To a large extent, pharmacies, insurance companies, and pharmacy benefit managers are on the outside looking in at ACOs because Medicare’s Part D out-patient drug program is beyond the realm of the ACO program. Typically, a Medicare recipient whose physician is participating in an ACO is automatically assigned to that ACO. Any pharmaceuticals the physician infuses or injects in his or her office count against the ACO’s costs, and therefore its ability to share in savings.
However, here is the kicker for the pharmacy and pharmaceutical industries: If a patient has hepatitis C and gets sofosbuvir (Sovaldi, Gilead Sciences) from the local drugstore—thereby, hopefully, avoiding surgery—those hospital savings go to the hospital. The Part D drug plan gets nothing for its contribution, despite having shelled out $80,000 a year (or whatever the cost may be based on the plan’s formulary) for the hepatitis C medication. That example explains why pharmacy groups and Part D plans urged the CMS to make Part D plans players in the ACO game.
Larry Burton, Senior Vice President for CVS Health, asked the CMS to “develop a Part D attribution payment model that rewards ACOs and Part D sponsors for savings generated in Part D.” The CMS declined, noting: “As we explained in the November 2011 final rule, we do not believe it is appropriate to consider Part D spending in our calculation of benchmark and performance year expenditures.” Chris Cramer, a CVS spokeswoman, says her company has no comment on the final rule.
Potential cost shifting is also a worry for Part D plans. There is an incentive for an ACO physician to prescribe an out patient drug available on the patient’s Part D plan formulary when he or she might otherwise provide a similar, maybe even more effective nonformulary drug in his or her office. “ACOs may have an incentive to shift Parts A or B expenditures to Part D,” explains Steve Phillips, Senior Director of Health Policy at Johnson & Johnson (J&J). “This incentive may be particularly strong in cases where self-administered drugs available on Part D may treat the same clinical conditions as physician-administered Part B drugs. Such substitution could motivate ACOs to encourage physicians to write prescriptions for Part D drugs in patients already well controlled and managed on a Part B agent.”
J&J and other drug manufacturers also wanted the CMS to give them the flexibility to make “outcomes-based” pricing arrangements with ACOs, and they sought adjustments to the ACO benchmark comparisons for the costs of adopting new breakthrough treatments. In both instances, the CMS declined to do so.

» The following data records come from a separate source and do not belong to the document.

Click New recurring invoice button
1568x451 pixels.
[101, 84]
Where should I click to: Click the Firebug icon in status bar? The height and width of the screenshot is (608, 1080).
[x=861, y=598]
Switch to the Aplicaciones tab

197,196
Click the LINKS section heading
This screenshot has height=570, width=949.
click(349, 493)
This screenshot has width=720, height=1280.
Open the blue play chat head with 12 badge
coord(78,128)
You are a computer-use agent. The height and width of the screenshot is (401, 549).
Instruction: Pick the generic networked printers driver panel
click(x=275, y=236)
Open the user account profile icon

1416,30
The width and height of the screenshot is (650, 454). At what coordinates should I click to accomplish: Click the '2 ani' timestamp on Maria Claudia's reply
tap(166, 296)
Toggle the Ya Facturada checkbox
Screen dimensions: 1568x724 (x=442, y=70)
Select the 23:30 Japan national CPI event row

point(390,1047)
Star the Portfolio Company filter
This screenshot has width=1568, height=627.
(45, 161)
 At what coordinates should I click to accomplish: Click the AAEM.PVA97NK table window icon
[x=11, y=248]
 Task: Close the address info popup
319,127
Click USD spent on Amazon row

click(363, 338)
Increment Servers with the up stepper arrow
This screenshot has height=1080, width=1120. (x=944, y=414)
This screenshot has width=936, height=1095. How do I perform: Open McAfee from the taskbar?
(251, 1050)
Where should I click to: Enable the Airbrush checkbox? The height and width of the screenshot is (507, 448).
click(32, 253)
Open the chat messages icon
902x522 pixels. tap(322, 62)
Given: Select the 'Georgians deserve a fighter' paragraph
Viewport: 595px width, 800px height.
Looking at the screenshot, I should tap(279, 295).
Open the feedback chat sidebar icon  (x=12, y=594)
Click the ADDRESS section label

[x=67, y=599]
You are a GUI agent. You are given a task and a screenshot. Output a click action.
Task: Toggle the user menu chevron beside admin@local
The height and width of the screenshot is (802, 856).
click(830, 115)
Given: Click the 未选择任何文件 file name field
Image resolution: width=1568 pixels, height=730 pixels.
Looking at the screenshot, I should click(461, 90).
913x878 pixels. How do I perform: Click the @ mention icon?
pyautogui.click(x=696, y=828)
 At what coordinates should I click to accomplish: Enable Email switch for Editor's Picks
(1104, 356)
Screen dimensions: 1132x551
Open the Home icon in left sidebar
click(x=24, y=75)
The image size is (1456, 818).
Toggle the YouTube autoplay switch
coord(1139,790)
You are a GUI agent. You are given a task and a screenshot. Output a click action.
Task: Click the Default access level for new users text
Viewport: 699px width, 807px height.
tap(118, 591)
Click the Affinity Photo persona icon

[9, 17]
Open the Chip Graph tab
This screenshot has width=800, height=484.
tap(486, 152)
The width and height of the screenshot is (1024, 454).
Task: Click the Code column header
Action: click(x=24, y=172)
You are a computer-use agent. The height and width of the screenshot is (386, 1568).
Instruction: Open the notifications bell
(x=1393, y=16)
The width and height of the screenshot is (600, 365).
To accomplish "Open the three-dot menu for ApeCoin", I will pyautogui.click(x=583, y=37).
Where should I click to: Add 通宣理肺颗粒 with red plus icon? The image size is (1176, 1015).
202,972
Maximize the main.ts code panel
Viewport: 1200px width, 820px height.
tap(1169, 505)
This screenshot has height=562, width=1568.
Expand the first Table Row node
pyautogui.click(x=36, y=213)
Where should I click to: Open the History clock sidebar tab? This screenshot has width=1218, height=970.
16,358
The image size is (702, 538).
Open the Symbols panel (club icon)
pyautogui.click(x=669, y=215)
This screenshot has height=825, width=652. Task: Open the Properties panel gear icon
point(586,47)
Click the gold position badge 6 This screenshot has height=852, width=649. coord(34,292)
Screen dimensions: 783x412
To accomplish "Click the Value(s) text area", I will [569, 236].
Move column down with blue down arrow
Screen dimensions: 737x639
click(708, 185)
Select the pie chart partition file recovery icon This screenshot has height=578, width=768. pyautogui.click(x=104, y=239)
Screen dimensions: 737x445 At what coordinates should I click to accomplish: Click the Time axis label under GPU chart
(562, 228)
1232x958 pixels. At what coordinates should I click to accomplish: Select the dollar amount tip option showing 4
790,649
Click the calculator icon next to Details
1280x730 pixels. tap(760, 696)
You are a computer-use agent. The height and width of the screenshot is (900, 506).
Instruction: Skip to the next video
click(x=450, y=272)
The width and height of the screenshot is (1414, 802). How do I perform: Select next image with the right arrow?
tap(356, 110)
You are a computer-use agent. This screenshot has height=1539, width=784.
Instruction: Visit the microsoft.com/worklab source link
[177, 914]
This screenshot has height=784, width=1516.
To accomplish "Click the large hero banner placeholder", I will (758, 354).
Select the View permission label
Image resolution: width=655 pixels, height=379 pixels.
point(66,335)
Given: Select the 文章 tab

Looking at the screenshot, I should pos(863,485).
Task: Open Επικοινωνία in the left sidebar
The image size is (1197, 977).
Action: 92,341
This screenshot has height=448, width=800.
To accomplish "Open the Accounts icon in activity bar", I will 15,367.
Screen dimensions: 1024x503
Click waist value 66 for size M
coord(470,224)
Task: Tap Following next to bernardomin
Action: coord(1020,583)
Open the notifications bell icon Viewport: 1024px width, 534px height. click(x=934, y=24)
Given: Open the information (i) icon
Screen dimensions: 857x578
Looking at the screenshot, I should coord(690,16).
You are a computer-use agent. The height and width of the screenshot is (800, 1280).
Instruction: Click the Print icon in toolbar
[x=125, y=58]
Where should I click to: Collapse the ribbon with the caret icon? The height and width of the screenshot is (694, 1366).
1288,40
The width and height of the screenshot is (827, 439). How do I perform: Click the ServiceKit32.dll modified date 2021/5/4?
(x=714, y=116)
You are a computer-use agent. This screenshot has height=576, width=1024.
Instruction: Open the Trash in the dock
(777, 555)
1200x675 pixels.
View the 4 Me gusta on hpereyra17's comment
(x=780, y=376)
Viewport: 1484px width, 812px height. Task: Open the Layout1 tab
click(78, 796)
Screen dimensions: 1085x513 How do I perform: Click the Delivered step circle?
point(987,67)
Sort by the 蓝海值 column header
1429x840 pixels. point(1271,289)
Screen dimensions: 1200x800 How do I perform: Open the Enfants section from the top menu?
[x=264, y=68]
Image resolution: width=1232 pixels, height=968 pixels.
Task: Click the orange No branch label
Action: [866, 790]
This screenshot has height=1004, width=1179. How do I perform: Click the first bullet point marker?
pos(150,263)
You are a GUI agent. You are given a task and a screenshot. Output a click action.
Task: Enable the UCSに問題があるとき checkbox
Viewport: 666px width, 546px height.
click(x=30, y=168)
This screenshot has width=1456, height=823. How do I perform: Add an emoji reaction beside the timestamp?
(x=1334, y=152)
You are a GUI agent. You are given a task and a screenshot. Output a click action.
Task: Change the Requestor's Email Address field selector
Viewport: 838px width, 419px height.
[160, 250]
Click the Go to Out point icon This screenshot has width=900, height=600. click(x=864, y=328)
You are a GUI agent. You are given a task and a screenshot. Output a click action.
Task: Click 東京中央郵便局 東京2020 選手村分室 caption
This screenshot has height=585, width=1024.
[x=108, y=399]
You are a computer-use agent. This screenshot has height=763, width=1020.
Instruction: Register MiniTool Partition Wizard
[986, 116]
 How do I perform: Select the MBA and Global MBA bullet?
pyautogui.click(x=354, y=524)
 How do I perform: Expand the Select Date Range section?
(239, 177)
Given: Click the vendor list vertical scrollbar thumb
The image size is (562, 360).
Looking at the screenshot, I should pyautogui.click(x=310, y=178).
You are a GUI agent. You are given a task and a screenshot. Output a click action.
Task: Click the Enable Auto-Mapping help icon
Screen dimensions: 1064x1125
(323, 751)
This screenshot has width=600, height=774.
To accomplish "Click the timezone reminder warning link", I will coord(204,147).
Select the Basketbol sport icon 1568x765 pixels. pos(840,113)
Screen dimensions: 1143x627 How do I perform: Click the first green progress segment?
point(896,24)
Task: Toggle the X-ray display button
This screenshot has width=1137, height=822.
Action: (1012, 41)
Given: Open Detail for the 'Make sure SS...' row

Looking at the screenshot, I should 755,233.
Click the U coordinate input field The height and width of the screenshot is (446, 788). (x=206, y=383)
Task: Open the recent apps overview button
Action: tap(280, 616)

“While we would have preferred a direct response from CMS to our recommendation on outcomes-based pricing in the final rule, we recognize that it is a complicated issue that involves multiple offices within CMS,” Phillips states. “We are also continuing to raise the breakthrough drug cost and drug cost shifting from Part B to D with CMS and are confident they will eventually be appropriately addressed.”
The ACO final rule makes changes mostly around the edges of the program, which has been no more than mildly successful. Integrating outpatient drug responsibilities, by bringing Part D plans into the mix, would certainly give the program a boost.